The common people Diaz-Canel liked to chat up certainly included women. Diaz-Canel is consistently described by acquaintances as "lucky" in romance, with a series of attractive female companions. At some point he married Lis Cuesta, a tourism official, who is frequently photographed with him at official events -- a notable change from the treatment of Fidel Castro's marriage, which was practically a state secret during his years in power.

Diaz-Canel is an avid reader of the country's tightly controlled newspapers. He often invited reporters along on his trips into the countryside and sometimes called them with story suggestions. In Villa Clara, he hosted a radio show. His interest extended beyond journalism to the arts. He promoted rock festivals and art shows when many party officials still regarded such events as degenerate and possibly subversive.

But he was also careful to keep his patrons satisfied.
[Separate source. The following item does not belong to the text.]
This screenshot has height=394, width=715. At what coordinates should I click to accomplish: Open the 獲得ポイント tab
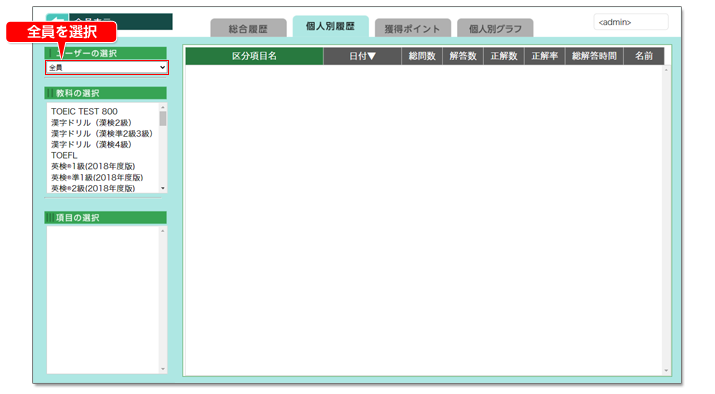pos(412,28)
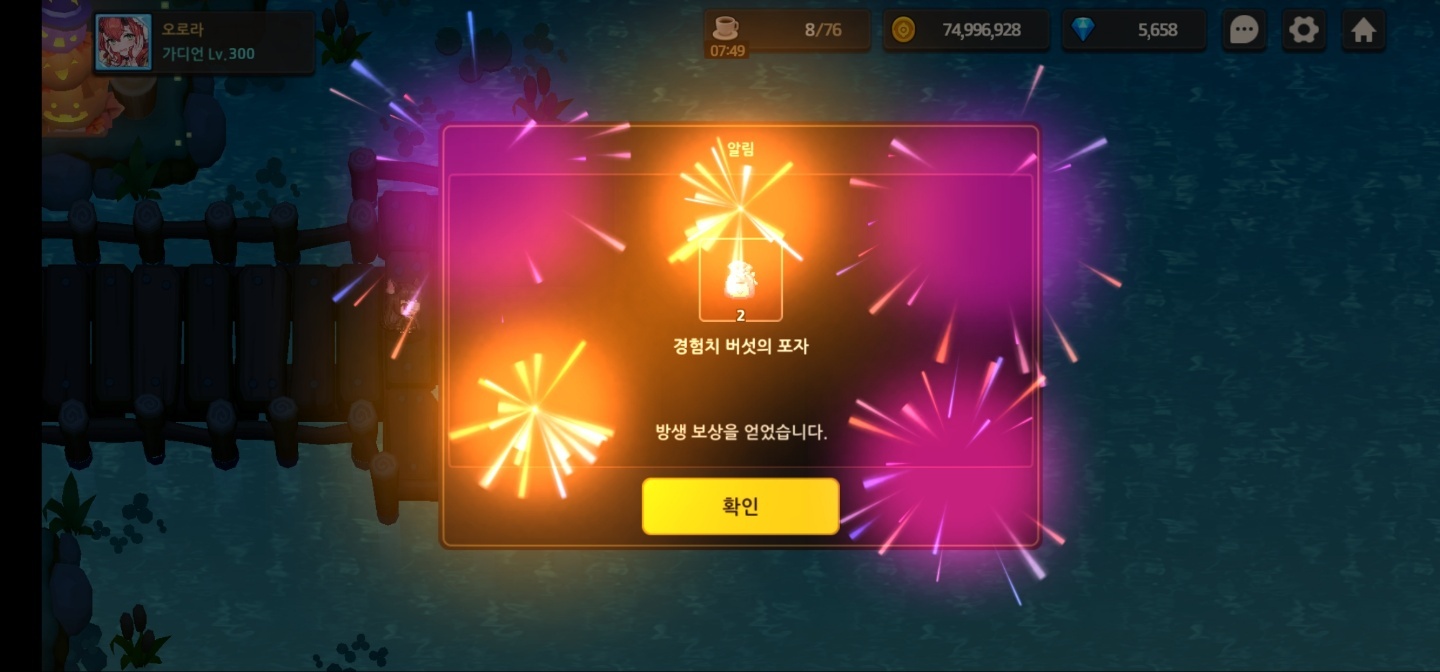Click the 알림 dialog title
Screen dimensions: 1440x672
tap(740, 149)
Once, when Fidel Castro announced early in the morning that he was making a surprise visit to the city of Santa Clara, Diaz-Canel was able to fill the city's Revolutionary Square with cheering throngs by the time the leader arrived in the afternoon.

Diaz-Canel has continued his adroit footwork since his appointment as Cuba's top vice president in 2013. His speeches, laden with Marxist jargon and revolutionary slogans, rarely break new ground. Even his cautious criticism of government press censorship -- "secretismo," he called it -- wasn't made until Raul Castro raised the same subject. But they inevitably contain frequent praise of the Castros. In a 2014 speech in Mexico City, he mentioned them five times.

Though the Castros have yanked the rugs from under heirs-apparent before, doing so in the case of Diaz-Canel would be a startling retreat. Over the past three years, he has crisscrossed not only Cuba but also the world as an emblem of Cuba's new political direction. From a climate-change summit in Paris to an encounter in Pyongyang with North Korean dictator Kim Jong Un, he has trekked through the world's power centers and political backwaters alike, logging time with foreign leaders.

Oddly, Diaz-Canel has been much less accessible to foreign diplomats in Havana, where the pace of normalization of relations with the United States over the past two years left much of the government disconcerted and apparently without guidance to proceed.

Diaz-Canel also seemed to be off-limits to U.S. officials until last year, when suddenly he became available for chats with American congressmen who visited Cuba after the announcement that Washington and Havana were re-establishing diplomatic relations.

If Diaz-Canel does become Cuba's leader, even his most optimistic supporters do not expect him to strike a radically different course for Cuba. "Will he move toward the market economy? I would say yes," said Levy, whose mother was one of Diaz-Canel's university professors. "Will he dismantle the one-party system? I don't think so. Everyone knows that a political opening in the current context is suicide."